J’ai co-signé la semaine dernière une proposition visant à inviter Elon Musk à venir ici au Parlement, pas pour nous parler de la censure mais du numérique, car en Europe, nous sommes les perdants du numérique, entre la Chine et les États-Unis. On n’arrive pas à garder nos start-up en France ni à produire de l’innovation, ni à monter un géant numérique si ce n’est national, au moins européen.
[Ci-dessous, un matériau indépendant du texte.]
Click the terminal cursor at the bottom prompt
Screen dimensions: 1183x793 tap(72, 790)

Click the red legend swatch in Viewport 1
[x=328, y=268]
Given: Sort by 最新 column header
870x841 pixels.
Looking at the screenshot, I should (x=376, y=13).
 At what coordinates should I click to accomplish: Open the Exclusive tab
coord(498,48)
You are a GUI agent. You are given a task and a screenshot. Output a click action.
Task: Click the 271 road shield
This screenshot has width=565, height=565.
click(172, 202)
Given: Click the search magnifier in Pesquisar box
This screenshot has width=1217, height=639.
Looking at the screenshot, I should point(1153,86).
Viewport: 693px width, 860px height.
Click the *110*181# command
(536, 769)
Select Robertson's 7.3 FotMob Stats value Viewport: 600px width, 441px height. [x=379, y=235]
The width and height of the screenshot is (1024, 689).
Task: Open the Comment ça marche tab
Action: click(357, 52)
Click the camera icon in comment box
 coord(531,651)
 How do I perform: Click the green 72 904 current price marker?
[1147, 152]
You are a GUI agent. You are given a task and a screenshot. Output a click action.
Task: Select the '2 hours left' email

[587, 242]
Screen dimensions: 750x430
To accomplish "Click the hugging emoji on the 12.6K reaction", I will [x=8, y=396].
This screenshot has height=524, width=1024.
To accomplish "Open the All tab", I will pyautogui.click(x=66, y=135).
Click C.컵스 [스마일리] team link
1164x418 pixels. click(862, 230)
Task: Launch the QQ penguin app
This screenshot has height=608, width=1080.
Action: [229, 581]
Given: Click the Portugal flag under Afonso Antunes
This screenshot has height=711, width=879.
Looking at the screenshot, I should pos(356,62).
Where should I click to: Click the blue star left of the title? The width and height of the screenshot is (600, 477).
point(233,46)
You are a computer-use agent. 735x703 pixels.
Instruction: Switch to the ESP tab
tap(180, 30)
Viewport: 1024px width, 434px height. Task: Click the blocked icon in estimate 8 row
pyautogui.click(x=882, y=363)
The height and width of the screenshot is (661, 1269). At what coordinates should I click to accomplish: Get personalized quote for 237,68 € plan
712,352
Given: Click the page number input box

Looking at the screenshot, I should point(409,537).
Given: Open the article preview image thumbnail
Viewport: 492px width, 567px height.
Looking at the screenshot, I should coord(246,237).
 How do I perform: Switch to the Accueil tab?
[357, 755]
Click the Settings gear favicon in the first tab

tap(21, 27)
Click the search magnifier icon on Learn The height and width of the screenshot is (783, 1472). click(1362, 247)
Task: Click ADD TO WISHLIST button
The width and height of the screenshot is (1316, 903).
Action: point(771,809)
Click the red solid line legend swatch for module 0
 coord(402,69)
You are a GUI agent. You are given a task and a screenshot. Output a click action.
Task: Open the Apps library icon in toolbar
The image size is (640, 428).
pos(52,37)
Donc on voulait l’inviter pour qu’il nous donne des conseils, pour nous dire comment on peut faire pour créer un géant numérique dans l’Union européenne.
Est-ce que vous avez d’autres initiatives que vous êtes en train de lancer au Parlement ?
Oui, il y a un dossier clé qu’on est en train de mettre en œuvre, une nouvelle commission spéciale dite « Bouclier démocratique », comme celle que nous avions mise en place avec la commission Covid en 2019. Les libéraux et la gauche, comme ils sont en perte du pouvoir de manière très visible, sont en train de mettre en place un « bouclier démocratique », une boîte à outils pour lutter contre la volonté des peuples. Le DSA fait partie de cette boîte à outils de lutte contre la volonté des peuples. Il faut suivre ce dossier avec beaucoup d’attention, parce qu’encore une fois, on l’a vu durant la crise Covid, il y a beaucoup de désinformation.
Aujourd’hui, on voit que nous avions eu raison sur le Covid, avec la publication des Twitter files ou encore les déclarations de Mark Zuckerberg comme quoi, pendant la crise Covid, le gouvernement américain l’avait contraint à censurer les informations sur les vaccins, l’origine du virus et les effets secondaires, etc. C’est important pour nous de continuer ce combat pour nos libertés.
Parce qu’en face, ils ne sont pas prêts à accepter la diversité des opinions, ils ne sont pas prêts à accepter le rejet par les peuples de leur politique. C’est effrayant, car d’un côté ils critiquent les ingérences, mais finalement ils font pire que les autres qui, eux, avancent à visage découvert.
Alors qu’ils font croire que ce sont eux les démocrates, que c’est pour protéger le peuple – c’est d’ailleurs le mot qui revient à chaque fois : « Protéger les Européens » , mais les protéger de quoi ? En fait, les protéger selon eux de penser librement. C’est pour cela que nous continuons à souligner ces points, parce que leur machine continue toujours à tourner, même si ils sont moins puissants.
Propos recueillis par David Vives, NTD. NTD est un partenaire média d’Epoch Times et partie du groupe Epoch Media Group.